»»

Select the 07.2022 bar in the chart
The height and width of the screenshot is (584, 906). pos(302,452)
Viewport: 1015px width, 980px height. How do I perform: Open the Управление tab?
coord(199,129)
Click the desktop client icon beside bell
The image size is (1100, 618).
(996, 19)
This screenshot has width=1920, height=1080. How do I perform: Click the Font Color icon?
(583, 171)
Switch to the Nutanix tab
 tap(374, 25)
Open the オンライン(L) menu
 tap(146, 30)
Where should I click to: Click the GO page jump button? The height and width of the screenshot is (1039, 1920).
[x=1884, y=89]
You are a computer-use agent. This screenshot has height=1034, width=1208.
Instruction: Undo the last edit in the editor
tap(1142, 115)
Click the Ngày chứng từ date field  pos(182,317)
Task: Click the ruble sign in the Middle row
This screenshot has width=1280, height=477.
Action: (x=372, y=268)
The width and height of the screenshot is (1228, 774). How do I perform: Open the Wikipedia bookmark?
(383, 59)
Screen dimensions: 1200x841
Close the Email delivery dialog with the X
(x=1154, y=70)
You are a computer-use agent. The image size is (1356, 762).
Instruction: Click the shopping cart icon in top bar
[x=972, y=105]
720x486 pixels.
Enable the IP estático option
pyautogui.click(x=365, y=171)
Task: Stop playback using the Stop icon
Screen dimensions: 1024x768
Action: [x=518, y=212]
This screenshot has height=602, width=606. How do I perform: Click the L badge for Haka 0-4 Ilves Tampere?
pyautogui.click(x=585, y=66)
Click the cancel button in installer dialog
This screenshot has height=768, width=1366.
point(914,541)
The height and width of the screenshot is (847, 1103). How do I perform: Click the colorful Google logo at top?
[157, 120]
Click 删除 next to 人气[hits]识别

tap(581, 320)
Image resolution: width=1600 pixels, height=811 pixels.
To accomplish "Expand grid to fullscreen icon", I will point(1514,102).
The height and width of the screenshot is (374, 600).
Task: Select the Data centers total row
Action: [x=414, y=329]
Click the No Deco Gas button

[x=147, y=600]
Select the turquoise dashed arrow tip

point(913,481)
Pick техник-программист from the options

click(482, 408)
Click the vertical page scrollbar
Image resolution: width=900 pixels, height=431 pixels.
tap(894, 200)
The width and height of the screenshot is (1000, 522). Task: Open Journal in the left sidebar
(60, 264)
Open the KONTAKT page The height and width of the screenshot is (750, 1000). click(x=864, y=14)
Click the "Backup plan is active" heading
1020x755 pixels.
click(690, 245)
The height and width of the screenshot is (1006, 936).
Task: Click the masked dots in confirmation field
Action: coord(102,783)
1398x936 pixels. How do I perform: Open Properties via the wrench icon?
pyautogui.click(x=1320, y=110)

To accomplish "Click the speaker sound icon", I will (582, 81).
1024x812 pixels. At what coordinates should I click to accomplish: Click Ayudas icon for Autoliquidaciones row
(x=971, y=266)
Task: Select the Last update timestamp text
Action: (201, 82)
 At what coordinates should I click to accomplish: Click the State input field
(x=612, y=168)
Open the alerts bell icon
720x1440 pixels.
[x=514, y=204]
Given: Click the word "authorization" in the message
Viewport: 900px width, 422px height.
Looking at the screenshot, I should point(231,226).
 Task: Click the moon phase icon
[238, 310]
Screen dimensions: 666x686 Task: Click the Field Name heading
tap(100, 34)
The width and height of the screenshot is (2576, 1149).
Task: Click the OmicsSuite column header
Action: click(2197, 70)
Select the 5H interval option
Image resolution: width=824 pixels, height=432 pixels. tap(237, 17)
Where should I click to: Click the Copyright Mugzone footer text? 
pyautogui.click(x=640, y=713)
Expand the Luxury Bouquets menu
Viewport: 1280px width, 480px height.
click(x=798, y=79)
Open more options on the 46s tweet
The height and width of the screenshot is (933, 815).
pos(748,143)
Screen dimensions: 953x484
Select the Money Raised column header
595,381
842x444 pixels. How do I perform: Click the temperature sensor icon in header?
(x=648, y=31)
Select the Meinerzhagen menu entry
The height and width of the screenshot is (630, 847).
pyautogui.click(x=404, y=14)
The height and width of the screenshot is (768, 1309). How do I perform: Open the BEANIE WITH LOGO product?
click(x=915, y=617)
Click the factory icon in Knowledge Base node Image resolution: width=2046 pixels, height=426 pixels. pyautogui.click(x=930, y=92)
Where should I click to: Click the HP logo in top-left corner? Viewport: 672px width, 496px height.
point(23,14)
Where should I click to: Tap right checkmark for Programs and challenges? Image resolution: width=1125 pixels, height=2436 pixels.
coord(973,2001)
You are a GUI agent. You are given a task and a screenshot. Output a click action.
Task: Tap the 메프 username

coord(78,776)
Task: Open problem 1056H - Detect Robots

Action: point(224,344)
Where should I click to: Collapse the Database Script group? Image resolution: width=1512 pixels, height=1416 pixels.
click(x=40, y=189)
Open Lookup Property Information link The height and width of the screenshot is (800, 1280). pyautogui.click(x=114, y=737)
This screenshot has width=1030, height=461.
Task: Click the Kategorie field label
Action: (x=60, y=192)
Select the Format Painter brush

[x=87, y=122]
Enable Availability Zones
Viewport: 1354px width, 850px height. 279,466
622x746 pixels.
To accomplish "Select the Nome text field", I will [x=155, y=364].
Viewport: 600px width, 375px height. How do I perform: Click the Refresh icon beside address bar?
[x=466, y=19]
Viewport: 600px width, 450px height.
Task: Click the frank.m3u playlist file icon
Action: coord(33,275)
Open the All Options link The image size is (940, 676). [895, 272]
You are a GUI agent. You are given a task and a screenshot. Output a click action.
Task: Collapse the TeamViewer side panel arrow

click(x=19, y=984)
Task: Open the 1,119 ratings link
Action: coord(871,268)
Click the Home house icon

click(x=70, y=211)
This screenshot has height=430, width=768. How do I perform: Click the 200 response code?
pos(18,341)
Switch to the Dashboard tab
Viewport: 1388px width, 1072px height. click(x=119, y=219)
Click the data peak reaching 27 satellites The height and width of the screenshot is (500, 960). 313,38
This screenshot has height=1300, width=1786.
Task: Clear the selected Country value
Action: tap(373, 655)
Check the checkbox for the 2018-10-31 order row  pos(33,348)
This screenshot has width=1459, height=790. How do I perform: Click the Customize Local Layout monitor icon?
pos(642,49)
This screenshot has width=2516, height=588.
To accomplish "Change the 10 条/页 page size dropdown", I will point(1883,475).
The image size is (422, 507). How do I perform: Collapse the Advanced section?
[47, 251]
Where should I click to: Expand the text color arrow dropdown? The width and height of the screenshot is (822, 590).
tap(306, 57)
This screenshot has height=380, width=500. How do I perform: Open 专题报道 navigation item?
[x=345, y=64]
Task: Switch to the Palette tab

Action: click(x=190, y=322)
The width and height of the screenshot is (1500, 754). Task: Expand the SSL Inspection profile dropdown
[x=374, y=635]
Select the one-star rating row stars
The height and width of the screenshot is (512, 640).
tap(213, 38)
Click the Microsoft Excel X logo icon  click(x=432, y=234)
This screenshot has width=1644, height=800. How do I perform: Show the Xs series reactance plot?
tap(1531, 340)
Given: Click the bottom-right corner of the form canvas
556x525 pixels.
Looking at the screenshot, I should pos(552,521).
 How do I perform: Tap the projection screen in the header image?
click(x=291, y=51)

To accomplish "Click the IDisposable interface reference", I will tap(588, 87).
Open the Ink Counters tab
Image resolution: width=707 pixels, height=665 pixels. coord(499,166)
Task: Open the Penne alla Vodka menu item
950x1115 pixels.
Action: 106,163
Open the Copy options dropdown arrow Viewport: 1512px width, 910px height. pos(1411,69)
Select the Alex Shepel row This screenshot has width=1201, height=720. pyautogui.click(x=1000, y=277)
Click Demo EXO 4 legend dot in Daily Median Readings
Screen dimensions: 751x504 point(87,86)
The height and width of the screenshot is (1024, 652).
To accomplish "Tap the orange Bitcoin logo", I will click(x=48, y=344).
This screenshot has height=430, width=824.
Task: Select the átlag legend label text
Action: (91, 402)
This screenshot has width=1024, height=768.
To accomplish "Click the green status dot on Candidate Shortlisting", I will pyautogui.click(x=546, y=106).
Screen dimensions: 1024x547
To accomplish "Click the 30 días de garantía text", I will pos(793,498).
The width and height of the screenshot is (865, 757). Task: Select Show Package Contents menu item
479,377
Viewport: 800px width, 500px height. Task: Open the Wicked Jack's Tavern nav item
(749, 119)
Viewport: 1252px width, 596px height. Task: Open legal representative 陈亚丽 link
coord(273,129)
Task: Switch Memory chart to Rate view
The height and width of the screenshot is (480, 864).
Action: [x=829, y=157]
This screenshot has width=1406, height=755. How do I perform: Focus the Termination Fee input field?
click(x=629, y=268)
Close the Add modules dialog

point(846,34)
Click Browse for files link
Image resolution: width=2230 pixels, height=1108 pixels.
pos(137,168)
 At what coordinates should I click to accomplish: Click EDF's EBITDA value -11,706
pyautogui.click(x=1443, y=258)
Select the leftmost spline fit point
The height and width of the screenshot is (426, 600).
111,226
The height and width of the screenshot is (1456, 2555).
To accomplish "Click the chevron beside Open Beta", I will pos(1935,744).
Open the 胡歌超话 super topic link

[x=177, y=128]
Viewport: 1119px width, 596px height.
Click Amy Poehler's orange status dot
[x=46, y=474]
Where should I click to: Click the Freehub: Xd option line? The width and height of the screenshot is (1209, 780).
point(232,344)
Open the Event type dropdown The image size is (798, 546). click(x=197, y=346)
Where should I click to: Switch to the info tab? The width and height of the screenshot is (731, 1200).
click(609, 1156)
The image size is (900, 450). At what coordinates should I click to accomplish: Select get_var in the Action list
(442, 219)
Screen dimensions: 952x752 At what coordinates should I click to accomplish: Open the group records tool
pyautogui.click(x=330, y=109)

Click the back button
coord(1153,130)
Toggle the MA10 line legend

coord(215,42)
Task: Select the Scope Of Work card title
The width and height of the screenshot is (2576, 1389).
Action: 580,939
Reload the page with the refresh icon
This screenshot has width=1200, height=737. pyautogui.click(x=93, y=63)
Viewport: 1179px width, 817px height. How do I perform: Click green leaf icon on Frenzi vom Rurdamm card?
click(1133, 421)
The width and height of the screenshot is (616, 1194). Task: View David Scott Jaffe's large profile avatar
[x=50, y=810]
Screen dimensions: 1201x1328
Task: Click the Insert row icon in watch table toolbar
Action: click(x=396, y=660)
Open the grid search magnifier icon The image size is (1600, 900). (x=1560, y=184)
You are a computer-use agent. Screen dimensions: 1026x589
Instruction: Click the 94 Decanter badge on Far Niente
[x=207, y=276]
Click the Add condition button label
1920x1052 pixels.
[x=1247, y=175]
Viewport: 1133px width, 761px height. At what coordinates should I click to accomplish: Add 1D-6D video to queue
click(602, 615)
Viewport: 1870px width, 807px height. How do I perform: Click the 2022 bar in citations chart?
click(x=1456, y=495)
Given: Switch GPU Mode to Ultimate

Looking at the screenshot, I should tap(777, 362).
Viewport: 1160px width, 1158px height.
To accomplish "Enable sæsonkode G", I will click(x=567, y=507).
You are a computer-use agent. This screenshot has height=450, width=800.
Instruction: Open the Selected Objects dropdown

««

YOUR ASSIGNMENT: What lines in the data above carry "computer"? Return them all.

ANSWER TO THE EXERCISE:
You are a computer-use agent. This screenshot has height=1034, width=1208.
You are a computer-use agent. The image size is (1356, 762).
You are a computer-use agent. Screen dimensions: 1026x589
You are a computer-use agent. This screenshot has height=450, width=800.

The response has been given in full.